Inhaled corticosteroids (ICS) are used to address inflammatory illnesses including asthma and COPD, with delivery commonly achieved using pressurised metered dose inhalers (pMDI). Hydrofluoroalkanes (HFAs) have been introduced as an alternative propellant to chlorofluorocarbons (CFCs) to reduce their environmental impact. However, the thermodynamic properties of HFAs are poorly understood and are different to those of CFCs. It is essential, therefore, to characterise the drugs and excipients used in HFA inhalers in order to obtain a comprehensive understanding of the device performance and the therapeutic efficacy. This work has developed different analytical methods to study the complexation between ICS and CD which are added to enhance the solubility of inhaled drugs in pMDI propellant systems providing rational control of suspension vs. solution formulations and hence their dose uniformity and stability.

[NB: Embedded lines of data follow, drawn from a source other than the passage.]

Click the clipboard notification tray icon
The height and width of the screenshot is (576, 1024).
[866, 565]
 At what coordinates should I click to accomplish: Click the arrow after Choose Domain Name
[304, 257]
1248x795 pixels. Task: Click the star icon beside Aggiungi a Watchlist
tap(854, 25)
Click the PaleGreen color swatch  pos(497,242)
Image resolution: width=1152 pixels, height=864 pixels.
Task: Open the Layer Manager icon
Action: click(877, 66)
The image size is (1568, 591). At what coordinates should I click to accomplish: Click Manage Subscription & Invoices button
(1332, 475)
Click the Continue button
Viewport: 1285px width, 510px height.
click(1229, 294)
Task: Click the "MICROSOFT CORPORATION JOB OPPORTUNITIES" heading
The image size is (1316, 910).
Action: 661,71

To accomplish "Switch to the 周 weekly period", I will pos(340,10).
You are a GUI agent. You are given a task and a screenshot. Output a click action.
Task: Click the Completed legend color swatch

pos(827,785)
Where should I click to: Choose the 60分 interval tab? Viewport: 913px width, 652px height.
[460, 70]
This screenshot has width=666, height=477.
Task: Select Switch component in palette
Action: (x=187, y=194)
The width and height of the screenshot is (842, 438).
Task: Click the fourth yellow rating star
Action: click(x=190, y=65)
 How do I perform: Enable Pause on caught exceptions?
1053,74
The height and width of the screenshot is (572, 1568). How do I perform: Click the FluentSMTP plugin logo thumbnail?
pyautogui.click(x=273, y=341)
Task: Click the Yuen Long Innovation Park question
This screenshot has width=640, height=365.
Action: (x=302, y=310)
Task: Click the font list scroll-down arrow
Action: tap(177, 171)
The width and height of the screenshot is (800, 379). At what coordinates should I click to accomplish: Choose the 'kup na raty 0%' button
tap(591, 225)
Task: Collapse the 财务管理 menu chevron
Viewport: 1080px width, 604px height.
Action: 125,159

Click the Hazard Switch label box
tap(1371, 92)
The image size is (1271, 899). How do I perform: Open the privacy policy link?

The Nuclear Magnetic Resonance (NMR) method developed has shown weaker complexation between budesonide and the derivatised CDs DIMEB and TRIMEB in organic solvents compared to D2O with the strength of the complex formed being ranked as D2O > MeOD > CDCl3 > CD3CN. The derivatisation of the CD also shows a marked difference in complexation with budesonide with the strength of the association being ranked as DIMEB > βCD > TRIMEB. Studies of various ICS compounds with TRIMEB in the fluorinated propellant HPFP showed the association to be greatest in budesonide, followed by beclomethasone dipropionate, momestasone furoate and fluticasone propionate. Surface-enhanced Raman scattering (SERS) has been used for the detection of corticosteroids in water using thiol functionalised βCD as a complementary study to NMR. This has been utilised to evaluate the host-guest complexes formed and provides further insight into the complexation of the compounds by their inclusion into the CD cavity. The structural data obtained using the NMR and SERS approaches developed have provided a fundamental insight into the physical chemistry of these interactions at a molecular level.